School of Systems Science and Engineering, Sun Yat-sen University, Guangzhou, Guangdong, 510006, China.
School of Marine Sciences, Sun Yat-sen University, Zhuhai, Guangdong, 519082, China.
Mar Pollut Bull. 2024 Jun;203:116475. doi: 10.1016/j.marpolbul.2024.116475. Epub 2024 May 17.

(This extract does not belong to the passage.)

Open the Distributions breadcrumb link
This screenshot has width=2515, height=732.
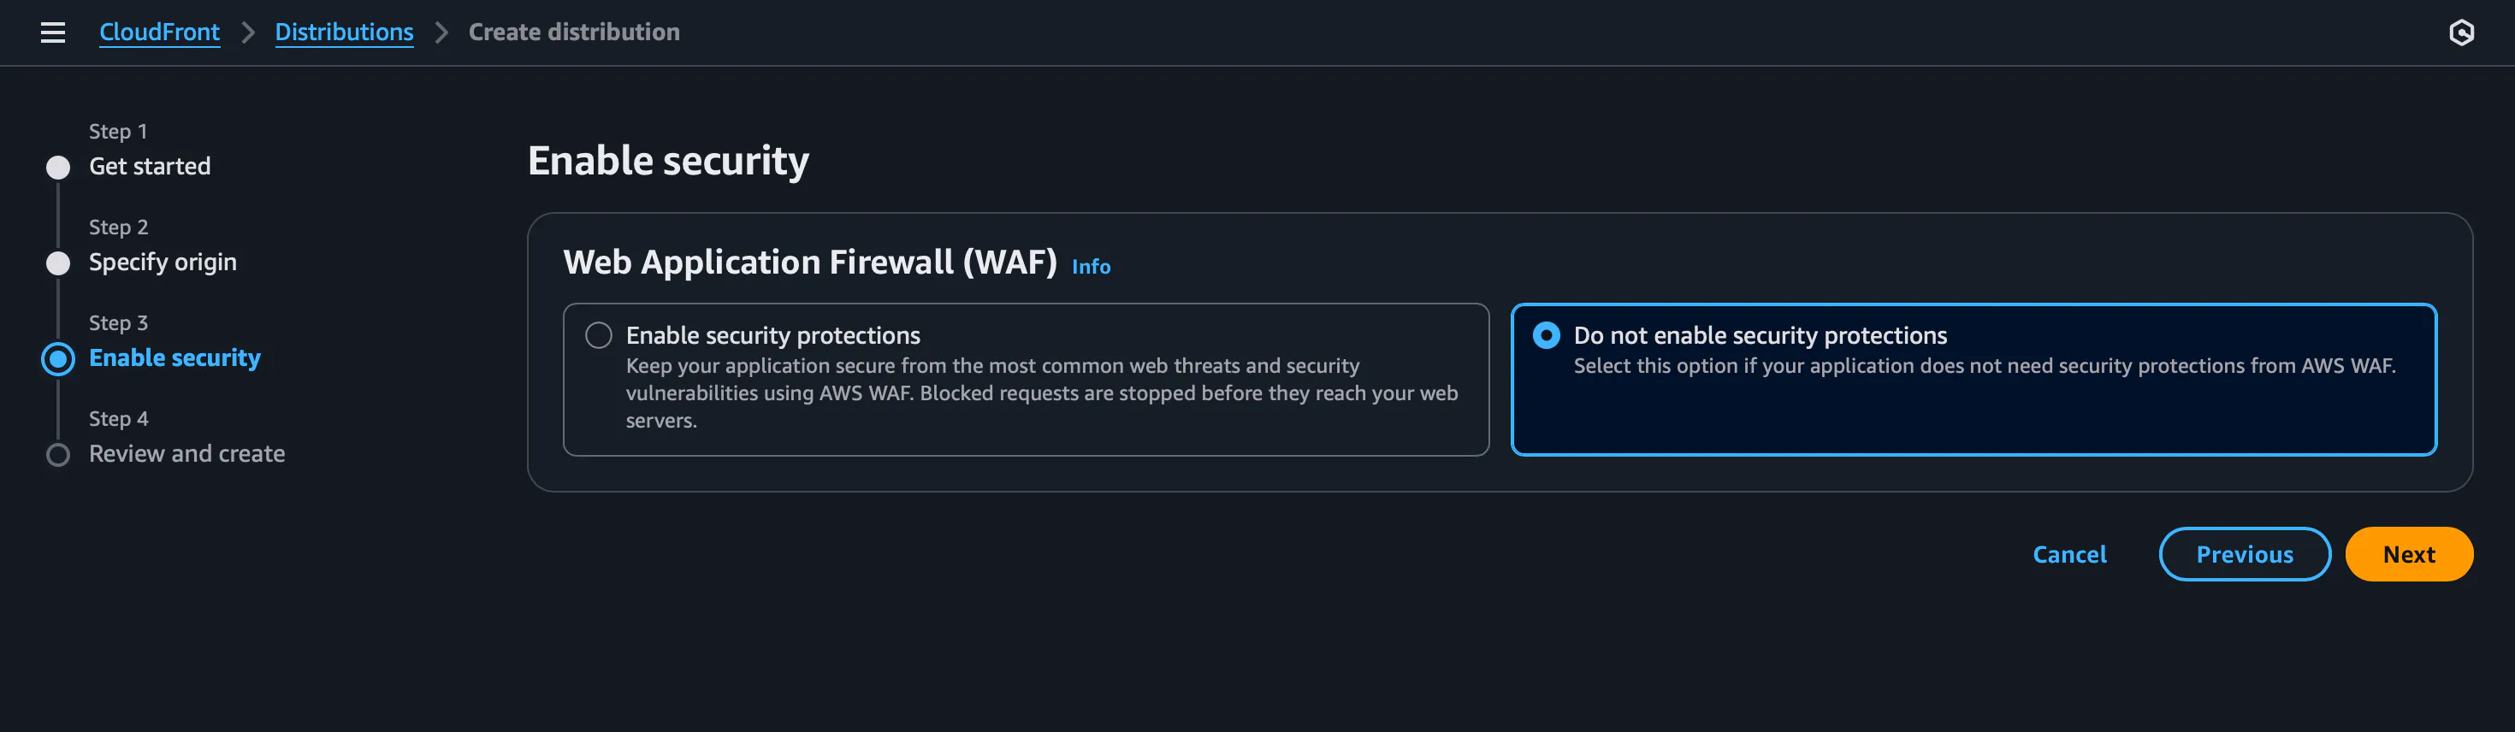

As marine resources and transportation develop, oil spill incidents are increasing, endangering marine ecosystems and human lives. Rapidly and accurately identifying marine oil spill is of utmost importance in protecting marine ecosystems. Marine oil spill detection methods based on deep learning and computer vision have the great potential significantly enhance detection efficiency and accuracy, but their performance is often limited by the scarcity of real oil spill samples, posing a challenging to train a precise detection model. This study introduces a detection method specifically designed for scenarios with limited sample sizes. First, the small sample dataset of marine oil spill taken by Landsat-8 satellite is used as the training set. Then, a single image generative adversarial network (SinGAN) capable of training with a single oil spill image is constructed for expanding the dataset, generating diverse marine oil spill samples with different shapes. Second, a YOLO-v8 model is pretrained via the method of transfer learning and then trained with dataset before and after augmentation separately for real-time and efficient oil spill detection. Experimental results have demonstrated that the YOLO-v8 model, trained on an expanded dataset, exhibits notable enhancements in recall, precision, and average precision, with improvements of 12.3 %, 6.3 %, and 11.3 % respectively, compared to the unexpanded dataset. It reveals that our marine oil spill detection model based on YOLO-v8 exhibits leading or comparable performance in terms of recall, precision, and AP metrics. The data augmentation technique based on SinGAN contributes to the performance of other popular object detection algorithms as well.
随着海洋资源和运输的发展,石油泄漏事件不断增加,危及海洋生态系统和人类生命。快速准确地识别海洋石油泄漏对于保护海洋生态系统至关重要。基于深度学习和计算机视觉的海洋石油泄漏检测方法在提高检测效率和准确性方面具有巨大的潜力,但它们的性能往往受到真实石油泄漏样本稀缺的限制,这对训练精确的检测模型提出了挑战。本研究介绍了一种专门针对样本量有限情况的检测方法。首先,使用 Landsat-8 卫星拍摄的小样本数据集作为训练集。然后,构建了一个能够仅使用一张石油泄漏图像进行训练的单图像生成对抗网络(SinGAN),以扩展数据集,生成具有不同形状的多样化海洋石油泄漏样本。其次,通过迁移学习的方法对 YOLO-v8 模型进行预训练,然后分别使用扩充前后的数据集进行训练,以实现实时高效的石油泄漏检测。实验结果表明,在扩充数据集上训练的 YOLO-v8 模型在召回率、精度和平均精度方面均有显著提高,分别提高了 12.3%、6.3%和 11.3%,与未扩充数据集相比。这表明,我们基于 YOLO-v8 的海洋石油泄漏检测模型在召回率、精度和 AP 指标方面表现出色或具有竞争力。基于 SinGAN 的数据扩充技术对其他流行的目标检测算法的性能也有贡献。